> [Aufgabe]:
Entnimm dem Lesetext wörtlich den Abschnitt zwischen „Dennis Ellerbrake, sitzend“ und „Dörr (Tochter Schmitt)“, beide Stellen eingeschlossen.

++++ Lesetext

Schräge Sache

„Wer ist Monsieur Schmitt?“ - Ein Psychodrama von Sébastian Thiery im TTT

von Frank Becker

Dennis Ellerbrake, sitzend (Mitte) - Foto: TalTonTheater

Schräge Sache
 
Wer ist Monsieur Schmitt?
 
Ein Psychodrama von Sébastian Thiery
 
Regie: Jens Kalkhorst – Bühne: Rüdiger Tepel – Maske: Sandra Kremer
Besetzung: Dennis Ellerbrake (Monsieur Schmitt) – Doris Hartmann (Psychiaterin) – Daniela Stibane (Madame Schmitt) – Niklas Selz (Polizist) – Linda Dörr (Tochter Schmitt)

++++++++
++++ Rohdaten

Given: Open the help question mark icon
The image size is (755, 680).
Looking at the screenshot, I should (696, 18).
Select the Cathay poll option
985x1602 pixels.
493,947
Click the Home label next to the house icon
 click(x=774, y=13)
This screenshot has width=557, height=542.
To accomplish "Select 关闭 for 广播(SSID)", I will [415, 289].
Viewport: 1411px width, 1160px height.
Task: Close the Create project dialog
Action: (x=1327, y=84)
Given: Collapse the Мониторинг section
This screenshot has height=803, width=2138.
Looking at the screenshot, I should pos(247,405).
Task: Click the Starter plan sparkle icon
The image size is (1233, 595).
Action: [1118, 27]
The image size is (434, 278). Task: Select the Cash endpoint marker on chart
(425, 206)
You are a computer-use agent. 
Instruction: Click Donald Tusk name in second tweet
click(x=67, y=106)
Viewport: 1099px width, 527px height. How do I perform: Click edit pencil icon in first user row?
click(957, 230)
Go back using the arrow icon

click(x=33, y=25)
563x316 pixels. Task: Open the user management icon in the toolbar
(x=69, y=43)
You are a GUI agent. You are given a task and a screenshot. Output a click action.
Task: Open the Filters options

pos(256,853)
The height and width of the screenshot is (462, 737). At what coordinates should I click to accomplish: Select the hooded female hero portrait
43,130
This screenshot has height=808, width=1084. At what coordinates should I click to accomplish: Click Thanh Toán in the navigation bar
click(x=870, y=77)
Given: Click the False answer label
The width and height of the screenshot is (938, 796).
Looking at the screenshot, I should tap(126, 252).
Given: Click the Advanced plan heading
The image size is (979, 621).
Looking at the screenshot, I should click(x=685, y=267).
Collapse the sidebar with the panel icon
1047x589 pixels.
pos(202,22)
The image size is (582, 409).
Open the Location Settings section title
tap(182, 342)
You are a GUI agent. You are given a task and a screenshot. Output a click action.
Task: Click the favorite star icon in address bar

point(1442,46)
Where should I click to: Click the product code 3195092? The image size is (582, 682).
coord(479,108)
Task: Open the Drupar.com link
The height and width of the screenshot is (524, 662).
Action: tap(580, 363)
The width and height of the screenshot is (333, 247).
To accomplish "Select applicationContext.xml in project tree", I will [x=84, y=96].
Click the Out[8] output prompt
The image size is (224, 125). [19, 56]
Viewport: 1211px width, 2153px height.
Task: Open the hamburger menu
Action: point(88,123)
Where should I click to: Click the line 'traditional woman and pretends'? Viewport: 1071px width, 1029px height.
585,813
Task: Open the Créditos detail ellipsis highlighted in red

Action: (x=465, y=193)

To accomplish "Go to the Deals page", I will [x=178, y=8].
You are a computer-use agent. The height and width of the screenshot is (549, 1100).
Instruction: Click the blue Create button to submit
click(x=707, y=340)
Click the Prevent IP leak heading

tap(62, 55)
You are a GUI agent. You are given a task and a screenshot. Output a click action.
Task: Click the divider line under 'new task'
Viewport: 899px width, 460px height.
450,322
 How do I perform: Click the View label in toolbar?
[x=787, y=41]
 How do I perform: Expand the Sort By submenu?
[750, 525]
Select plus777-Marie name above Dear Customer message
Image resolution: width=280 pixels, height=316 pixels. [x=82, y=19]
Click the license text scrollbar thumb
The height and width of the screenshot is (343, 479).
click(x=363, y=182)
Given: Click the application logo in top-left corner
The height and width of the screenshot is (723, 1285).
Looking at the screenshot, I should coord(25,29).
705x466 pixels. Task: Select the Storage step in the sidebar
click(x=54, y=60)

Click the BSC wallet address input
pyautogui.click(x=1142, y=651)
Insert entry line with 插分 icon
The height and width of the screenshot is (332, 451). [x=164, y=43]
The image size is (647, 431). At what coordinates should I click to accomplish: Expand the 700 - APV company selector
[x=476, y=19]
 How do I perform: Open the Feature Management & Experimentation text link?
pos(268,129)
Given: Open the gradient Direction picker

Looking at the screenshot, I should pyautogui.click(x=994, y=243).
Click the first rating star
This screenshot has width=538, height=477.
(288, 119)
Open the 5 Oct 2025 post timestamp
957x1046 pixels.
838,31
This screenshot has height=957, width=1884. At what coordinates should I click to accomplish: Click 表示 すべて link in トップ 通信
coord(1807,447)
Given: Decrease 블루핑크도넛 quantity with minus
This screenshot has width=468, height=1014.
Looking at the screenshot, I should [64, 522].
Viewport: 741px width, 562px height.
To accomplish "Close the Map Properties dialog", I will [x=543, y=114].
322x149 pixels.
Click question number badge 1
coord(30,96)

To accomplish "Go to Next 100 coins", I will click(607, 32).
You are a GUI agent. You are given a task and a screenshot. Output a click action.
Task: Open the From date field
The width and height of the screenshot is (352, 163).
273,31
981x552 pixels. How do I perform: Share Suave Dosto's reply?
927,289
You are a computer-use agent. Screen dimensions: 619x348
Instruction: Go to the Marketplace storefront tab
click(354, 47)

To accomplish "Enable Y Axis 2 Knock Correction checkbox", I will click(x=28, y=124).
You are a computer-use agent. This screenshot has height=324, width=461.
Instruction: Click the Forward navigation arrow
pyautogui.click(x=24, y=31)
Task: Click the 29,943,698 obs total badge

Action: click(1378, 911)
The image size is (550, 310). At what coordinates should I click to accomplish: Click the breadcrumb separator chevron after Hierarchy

++++++++

> [Erwartete Ausgabe]:
Dennis Ellerbrake, sitzend (Mitte) - Foto: TalTonTheater

Schräge Sache
 
Wer ist Monsieur Schmitt?
 
Ein Psychodrama von Sébastian Thiery
 
Regie: Jens Kalkhorst – Bühne: Rüdiger Tepel – Maske: Sandra Kremer
Besetzung: Dennis Ellerbrake (Monsieur Schmitt) – Doris Hartmann (Psychiaterin) – Daniela Stibane (Madame Schmitt) – Niklas Selz (Polizist) – Linda Dörr (Tochter Schmitt)